I called our local large animal veterinary hospital, Pilchuck Veterinary Hospital, to inquire about doing a parasite load count on my sheep. No can do. Pilchuck no longer offers services for small ruminants. They will still work on sheep and goats brought to their clinic, but for emergencies only. Their website lists four vets who specialize in goats, sheep and llamas- I guess this must be out of date?
The person on the phone said nobody there would even know how to interpret fecal floats for sheep. Really? That cant’ be right. Isn’t that basic stuff all vets learn in college? Laymen can easily learn to do fecal floats at home, if they want to invest in the several-hundred-dollar microscope and equipment. Not to mention, I think fecal floats submitted to vet offices are usually just sent to a lab. When I had the pneumonia sheep there, I paid for a fecal float and was given parasite counts and medication recommendations, and discussed doing further parasite tests with the vet who was working with me there. He didn’t mention the no-sheep policy. It seems peculiar that a multi-million-dollar-looking large animal facility could (would?) not help me de-worm my sheep. Puzzling.

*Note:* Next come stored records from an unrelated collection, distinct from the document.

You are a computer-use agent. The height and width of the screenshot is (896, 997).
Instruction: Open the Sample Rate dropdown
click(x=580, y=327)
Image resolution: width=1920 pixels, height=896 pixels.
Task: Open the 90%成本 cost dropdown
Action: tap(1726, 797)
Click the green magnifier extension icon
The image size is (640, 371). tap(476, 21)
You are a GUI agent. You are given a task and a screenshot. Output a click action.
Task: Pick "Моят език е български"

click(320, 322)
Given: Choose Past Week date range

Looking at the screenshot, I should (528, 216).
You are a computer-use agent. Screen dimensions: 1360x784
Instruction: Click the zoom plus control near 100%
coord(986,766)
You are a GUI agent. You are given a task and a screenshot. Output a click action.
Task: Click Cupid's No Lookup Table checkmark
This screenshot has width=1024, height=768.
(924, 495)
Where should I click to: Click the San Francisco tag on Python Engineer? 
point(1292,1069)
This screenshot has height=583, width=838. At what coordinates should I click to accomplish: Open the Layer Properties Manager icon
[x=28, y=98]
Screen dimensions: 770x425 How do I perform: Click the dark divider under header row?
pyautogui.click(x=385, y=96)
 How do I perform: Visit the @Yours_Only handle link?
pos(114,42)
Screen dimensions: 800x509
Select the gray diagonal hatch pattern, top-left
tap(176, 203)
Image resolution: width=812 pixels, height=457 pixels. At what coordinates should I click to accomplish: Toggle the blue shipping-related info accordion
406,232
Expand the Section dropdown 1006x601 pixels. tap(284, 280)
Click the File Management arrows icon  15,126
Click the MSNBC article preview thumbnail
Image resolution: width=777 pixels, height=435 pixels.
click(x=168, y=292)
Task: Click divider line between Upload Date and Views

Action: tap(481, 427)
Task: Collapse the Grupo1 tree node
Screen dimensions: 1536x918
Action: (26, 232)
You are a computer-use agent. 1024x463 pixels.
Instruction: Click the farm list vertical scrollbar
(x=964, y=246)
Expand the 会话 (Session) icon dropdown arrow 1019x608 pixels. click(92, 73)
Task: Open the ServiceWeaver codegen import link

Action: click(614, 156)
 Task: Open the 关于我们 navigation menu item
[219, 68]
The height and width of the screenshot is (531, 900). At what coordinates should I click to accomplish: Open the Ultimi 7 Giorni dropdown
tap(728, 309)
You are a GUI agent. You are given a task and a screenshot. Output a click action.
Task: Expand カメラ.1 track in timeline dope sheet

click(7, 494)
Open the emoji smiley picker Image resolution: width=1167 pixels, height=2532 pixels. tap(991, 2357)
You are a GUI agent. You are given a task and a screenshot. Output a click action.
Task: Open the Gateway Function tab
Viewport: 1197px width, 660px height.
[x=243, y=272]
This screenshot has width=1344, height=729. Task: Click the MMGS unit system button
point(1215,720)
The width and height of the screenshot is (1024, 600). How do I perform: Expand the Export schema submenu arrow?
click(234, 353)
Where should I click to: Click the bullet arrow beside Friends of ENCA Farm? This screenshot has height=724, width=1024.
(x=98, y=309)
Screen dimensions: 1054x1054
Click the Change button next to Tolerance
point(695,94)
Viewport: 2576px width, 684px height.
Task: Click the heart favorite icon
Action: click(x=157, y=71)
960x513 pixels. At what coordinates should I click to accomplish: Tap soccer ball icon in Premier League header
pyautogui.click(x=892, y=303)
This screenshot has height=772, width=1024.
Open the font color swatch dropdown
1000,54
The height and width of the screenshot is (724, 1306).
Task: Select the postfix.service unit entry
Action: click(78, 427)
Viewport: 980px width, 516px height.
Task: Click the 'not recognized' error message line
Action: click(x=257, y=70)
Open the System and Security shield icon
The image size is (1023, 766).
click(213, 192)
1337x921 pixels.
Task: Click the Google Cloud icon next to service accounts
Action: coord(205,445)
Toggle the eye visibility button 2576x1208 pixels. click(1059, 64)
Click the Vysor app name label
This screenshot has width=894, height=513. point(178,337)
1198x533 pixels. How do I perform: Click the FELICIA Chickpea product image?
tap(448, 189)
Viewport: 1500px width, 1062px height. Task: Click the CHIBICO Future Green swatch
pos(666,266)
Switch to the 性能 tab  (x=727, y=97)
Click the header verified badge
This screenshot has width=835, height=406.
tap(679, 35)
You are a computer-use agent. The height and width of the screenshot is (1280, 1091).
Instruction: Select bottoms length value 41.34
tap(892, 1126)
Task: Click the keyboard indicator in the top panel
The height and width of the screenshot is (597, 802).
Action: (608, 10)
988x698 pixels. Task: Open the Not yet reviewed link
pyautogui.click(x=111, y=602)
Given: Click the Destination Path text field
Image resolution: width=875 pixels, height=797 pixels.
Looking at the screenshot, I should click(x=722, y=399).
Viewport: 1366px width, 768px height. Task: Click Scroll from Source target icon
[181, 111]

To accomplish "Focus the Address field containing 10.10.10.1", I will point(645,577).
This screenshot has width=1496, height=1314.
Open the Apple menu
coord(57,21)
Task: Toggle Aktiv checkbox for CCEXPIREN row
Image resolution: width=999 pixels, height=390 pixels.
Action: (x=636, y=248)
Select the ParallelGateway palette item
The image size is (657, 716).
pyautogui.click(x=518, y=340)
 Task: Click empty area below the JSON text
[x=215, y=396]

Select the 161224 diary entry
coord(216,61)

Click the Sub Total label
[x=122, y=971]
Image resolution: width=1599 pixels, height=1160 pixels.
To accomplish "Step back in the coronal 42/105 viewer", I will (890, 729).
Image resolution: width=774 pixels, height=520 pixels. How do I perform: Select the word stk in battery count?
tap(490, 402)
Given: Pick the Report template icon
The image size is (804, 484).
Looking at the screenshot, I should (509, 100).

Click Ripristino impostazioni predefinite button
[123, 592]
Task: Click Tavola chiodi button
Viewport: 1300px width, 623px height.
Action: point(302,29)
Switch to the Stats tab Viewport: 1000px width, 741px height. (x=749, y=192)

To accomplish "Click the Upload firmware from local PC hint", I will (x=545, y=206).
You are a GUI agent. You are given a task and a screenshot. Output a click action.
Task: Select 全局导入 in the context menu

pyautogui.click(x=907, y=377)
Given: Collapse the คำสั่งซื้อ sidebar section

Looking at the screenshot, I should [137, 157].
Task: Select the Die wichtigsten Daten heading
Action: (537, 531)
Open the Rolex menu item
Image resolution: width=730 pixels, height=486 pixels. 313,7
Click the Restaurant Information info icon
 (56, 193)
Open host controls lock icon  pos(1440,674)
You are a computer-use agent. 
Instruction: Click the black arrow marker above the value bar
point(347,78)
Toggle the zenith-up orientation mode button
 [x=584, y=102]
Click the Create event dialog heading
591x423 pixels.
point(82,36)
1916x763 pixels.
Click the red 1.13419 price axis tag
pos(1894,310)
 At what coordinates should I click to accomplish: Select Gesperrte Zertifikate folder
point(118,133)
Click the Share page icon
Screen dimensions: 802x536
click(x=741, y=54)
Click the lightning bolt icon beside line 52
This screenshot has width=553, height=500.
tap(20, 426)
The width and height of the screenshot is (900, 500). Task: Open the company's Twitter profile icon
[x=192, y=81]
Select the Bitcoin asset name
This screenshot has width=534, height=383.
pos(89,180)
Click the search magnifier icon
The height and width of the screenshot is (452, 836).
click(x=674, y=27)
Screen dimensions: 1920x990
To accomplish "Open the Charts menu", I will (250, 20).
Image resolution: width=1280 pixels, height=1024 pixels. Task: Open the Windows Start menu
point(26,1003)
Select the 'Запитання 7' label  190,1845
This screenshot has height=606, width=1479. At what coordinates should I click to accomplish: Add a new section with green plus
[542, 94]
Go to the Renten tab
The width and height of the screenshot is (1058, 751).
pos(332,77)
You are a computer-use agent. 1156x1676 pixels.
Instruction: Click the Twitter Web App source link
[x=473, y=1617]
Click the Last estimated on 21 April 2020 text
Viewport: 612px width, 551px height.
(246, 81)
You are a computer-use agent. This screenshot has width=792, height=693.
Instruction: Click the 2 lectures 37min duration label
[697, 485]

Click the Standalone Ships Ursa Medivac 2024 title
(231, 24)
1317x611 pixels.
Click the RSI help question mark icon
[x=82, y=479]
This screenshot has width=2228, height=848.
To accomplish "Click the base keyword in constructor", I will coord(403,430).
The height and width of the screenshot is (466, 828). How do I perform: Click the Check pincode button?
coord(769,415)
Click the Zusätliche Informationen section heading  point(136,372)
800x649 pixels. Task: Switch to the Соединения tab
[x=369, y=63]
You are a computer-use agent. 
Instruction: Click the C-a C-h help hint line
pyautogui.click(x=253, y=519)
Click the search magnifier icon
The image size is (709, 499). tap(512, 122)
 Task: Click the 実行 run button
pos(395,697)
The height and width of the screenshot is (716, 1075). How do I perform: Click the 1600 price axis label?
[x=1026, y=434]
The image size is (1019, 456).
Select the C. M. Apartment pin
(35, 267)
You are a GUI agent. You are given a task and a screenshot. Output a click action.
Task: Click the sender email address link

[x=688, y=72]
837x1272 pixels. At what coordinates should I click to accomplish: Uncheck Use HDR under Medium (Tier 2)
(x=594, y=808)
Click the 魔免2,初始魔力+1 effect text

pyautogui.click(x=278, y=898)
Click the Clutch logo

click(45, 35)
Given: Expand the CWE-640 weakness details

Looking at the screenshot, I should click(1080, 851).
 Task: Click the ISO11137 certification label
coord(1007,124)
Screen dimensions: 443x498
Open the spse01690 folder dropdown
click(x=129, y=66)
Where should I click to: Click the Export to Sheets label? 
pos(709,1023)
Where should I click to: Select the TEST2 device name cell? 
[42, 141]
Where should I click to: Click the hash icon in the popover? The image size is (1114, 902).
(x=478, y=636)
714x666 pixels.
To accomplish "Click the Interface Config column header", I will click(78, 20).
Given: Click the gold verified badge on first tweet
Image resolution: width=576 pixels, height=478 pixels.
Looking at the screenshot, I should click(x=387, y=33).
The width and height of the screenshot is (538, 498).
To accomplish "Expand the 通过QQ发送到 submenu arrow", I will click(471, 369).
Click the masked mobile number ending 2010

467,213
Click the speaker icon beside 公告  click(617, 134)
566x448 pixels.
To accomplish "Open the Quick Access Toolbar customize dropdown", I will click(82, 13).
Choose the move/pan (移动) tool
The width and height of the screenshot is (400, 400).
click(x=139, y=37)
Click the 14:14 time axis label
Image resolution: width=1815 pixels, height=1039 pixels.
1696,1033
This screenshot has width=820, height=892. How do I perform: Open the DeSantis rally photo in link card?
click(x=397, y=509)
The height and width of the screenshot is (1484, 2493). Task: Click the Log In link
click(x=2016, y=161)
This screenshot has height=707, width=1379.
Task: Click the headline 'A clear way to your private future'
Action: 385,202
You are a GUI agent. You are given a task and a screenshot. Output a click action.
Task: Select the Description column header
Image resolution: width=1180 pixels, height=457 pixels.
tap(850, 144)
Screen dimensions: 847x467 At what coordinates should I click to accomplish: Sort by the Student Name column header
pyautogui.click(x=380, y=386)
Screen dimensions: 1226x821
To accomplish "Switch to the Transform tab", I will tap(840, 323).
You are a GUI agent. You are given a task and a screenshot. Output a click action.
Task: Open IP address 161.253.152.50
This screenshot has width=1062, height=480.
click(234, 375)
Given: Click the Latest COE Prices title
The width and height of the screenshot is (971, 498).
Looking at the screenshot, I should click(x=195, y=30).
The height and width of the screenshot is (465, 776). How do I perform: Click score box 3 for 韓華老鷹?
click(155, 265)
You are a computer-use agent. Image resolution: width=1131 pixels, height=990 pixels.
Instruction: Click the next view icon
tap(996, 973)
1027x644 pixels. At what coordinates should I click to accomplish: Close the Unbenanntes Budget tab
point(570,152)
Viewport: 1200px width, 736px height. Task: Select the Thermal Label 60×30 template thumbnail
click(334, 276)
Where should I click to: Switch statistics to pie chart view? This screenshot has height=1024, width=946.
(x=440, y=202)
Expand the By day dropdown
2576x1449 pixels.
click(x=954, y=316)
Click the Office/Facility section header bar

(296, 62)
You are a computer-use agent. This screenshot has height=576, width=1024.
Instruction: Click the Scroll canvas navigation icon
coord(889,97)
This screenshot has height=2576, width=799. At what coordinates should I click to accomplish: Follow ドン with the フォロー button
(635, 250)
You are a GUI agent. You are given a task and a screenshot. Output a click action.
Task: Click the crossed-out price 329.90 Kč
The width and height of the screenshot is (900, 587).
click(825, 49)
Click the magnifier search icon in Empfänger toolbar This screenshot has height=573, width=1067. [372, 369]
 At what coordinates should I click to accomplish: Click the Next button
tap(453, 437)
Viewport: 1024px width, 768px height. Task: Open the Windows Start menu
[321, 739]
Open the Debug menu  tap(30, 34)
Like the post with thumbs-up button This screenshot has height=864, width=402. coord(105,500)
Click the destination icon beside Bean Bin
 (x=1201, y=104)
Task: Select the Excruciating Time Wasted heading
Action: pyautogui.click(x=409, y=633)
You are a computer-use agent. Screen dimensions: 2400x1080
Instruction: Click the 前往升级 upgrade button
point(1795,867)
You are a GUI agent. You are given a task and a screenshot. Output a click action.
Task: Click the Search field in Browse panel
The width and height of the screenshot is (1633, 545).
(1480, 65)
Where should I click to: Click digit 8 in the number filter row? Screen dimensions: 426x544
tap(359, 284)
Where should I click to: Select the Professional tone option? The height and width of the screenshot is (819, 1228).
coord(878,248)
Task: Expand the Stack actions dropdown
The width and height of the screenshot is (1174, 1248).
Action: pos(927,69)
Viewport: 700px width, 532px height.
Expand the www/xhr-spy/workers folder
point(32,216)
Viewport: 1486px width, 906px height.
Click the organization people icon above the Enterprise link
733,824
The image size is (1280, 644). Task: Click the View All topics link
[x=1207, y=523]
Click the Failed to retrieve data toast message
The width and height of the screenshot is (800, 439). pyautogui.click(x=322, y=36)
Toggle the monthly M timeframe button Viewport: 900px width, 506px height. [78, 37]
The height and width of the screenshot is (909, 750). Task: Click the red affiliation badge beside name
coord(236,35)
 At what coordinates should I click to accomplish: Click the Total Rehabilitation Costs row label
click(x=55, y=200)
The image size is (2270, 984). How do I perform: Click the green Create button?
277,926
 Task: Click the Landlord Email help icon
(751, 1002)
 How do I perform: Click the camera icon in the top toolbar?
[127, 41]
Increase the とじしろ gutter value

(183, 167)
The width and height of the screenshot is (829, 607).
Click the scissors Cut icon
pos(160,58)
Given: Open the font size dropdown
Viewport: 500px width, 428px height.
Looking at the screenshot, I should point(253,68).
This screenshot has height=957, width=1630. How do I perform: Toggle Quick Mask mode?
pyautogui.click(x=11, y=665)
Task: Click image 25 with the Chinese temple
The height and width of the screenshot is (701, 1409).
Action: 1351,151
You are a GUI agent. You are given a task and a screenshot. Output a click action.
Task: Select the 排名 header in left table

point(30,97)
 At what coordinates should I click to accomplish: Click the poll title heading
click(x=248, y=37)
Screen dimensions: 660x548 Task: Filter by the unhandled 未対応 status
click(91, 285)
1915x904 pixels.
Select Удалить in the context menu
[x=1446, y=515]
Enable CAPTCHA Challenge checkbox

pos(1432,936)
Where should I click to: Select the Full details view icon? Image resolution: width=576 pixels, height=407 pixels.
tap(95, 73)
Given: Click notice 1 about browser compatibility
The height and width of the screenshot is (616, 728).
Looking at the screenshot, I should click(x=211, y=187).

Another local vet, Evergreen Holistic Vet Care, has recently hired a new college grad who is experienced with treating small ruminants. They considered working with me, but in the end, declined the job. They have decided to have a policy of only administering health care to companion animals, not meat animals, due to their vegetarian- and animal rights agenda- leanings. This is also a bit puzzling, because it’s not the sheep’s fault that *I* choose a carnivore diet; and the clinic has no trouble taking my money to treat my stock dogs. I guess that’s their prerogative to define their business ethical boundaries, but I don’t entirely follow the line of reasoning.
Maybe they’ve just all come to realize that in our area, horse and dog/cat owners are willing to spend more, so profit is highest when treating only those animals and passing over the ruminants. But, the Veterinarian’s Oath does say …I solemnly swear to use my scientific knowledge and skills for the benefit of society through the protection of animal health, the relief of animal suffering, the conservation of animal resources… It doesn’t mention picking and choosing only the most profitable animal species to work on. 😉 Are there no James Herriots left in Snohomish County? <sigh>
In the end, my only lead was that Pilchuck recommended giving Dr. Laura Glover a call. She used to work there, but now works for the state, and does a little on-call large animal work out of her truck. I talked to her, she sounds nice, and indeed is willing to work with me. She acknowledged that there is dire need for small ruminant services in our area, and she’s doing her best to fill in. Thank goodness, for a while there, I was envisioning having to perform home-done caesarean sections and other major jobs myself, for lack of an available vet; right in the middle of Focus-On-Farming-Snohomish-County. It’s a little disconcerting, knowing that resources are few and far between if I need help in an emergency. I guess I’d better beef-up my inventory of scalpels, sutures and injections, in case it comes down to me when a crisis develops!